Science research at VU-UvA: CHAT
How can computer scientists work with academics from the humanities? That is a topic the future Center for Humanities and Technology (CHAT) will be focusing on. One of its founders is Lora Aroyo, a researcher from the Web & Media Group in VU Amsterdam’s Computer Science department.
11/17/2015 | 11:16 AM
Data in the humanities is hugely diverse, says Aroyo, ranging from ancient texts to all sorts of very different objects. Organisations such as the Netherlands Institute for Sound and Vision and the Rijksmuseum have started to digitise those various items, she adds, and have made significant progress in doing so.
Because of this huge quantity of digital data and the associated technological developments, the humanities also are on the verge of a new era, or have entered it already, according to Aroyo. ‘It’s no longer about choosing a topic and studying it in exhaustive detail. Now you can take a birds-eye view of data on a large scale, bring it together, and gain insights into it. And all from the comfort of your own desk.’ This brings with it changes in the questions that academics in the humanities will ask. Take the question of ‘What were the most popular expressions in the 16th century?’ says Aroyo, by way of example. It’s still reflective scholarship, but might have statistics and data science added to it.
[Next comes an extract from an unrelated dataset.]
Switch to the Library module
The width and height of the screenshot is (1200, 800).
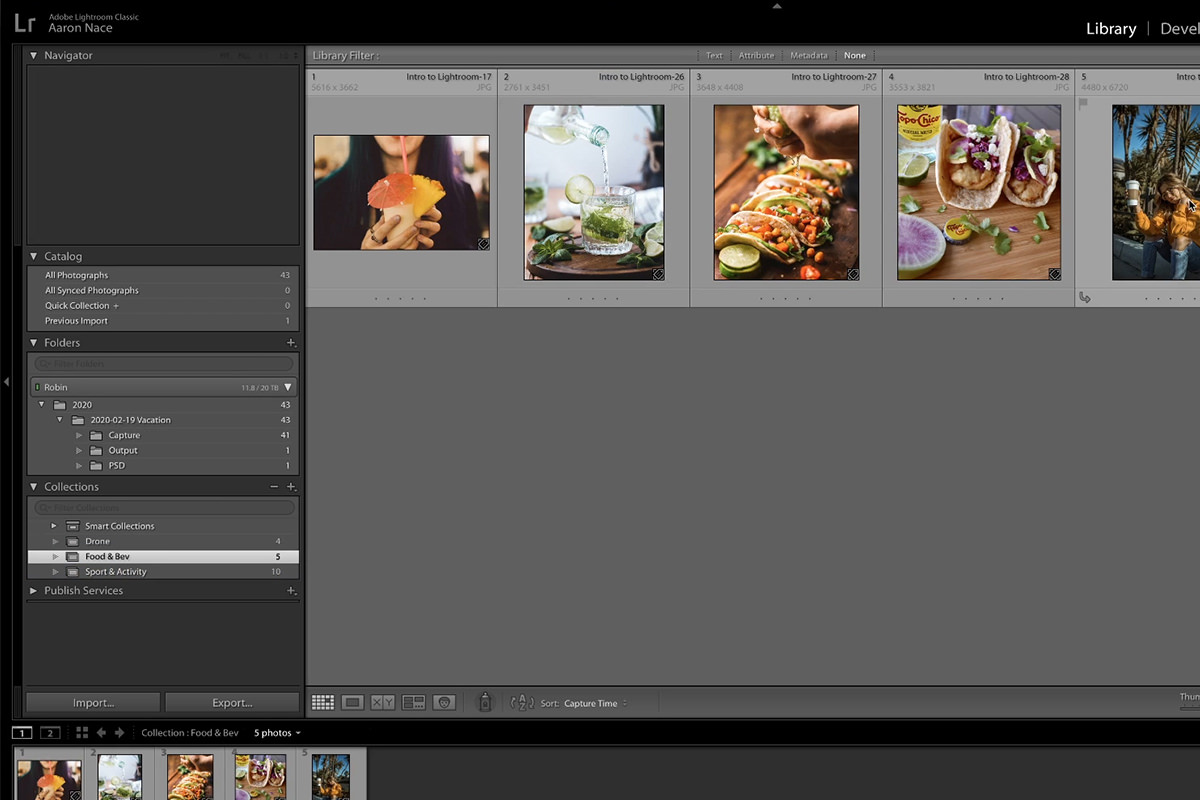(1110, 29)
This is because the tools for that kind of new research are largely provided by computer scientists. They, in turn, have to work with data they have never used before. And that data is welcome, says Aroyo. ‘Applications were once taboo in computer sciences. Ten years ago you could still publish only on algorithms and statistics. Now it’s impossible to get funding or to publish a paper without an application showing the scientific and social value. Collaboration is essential.’
Aroyo says CHAT is a highly ambitious project which will bring together computer scientists from the UvA, VU Amsterdam, the Netherlands eScience Center and IBM, with academics in the humanities from both universities and the Royal Netherlands Academy of Arts and Sciences. They will work together to both develop and use new tools. The founders of CHAT have been discussing the initiative since 2011, and in 2014 they published details of their plans in a white paper.
The thinking that has gone into it over the past few years has already helped spark a series of new initiatives. These include the digital humanities project CLARIAH; DIVE+, for the creation of online heritage collections; and the UvA-VU research project QuPID2. Aroyo herself is involved with the latter, researching the modelling of data quality and how it can be improved.
She is enthusiastic about working with computer scientists from the UvA. They complement each other well, she says, both in general and specifically in this project. ‘The UvA is a global leader in multimedia analysis and computer visualisation. At VU Amsterdam, we’re good at the semantic aspects of the web and in the modelling and textual processing of data. If we bring all that together, we'll have all the expertise we need.’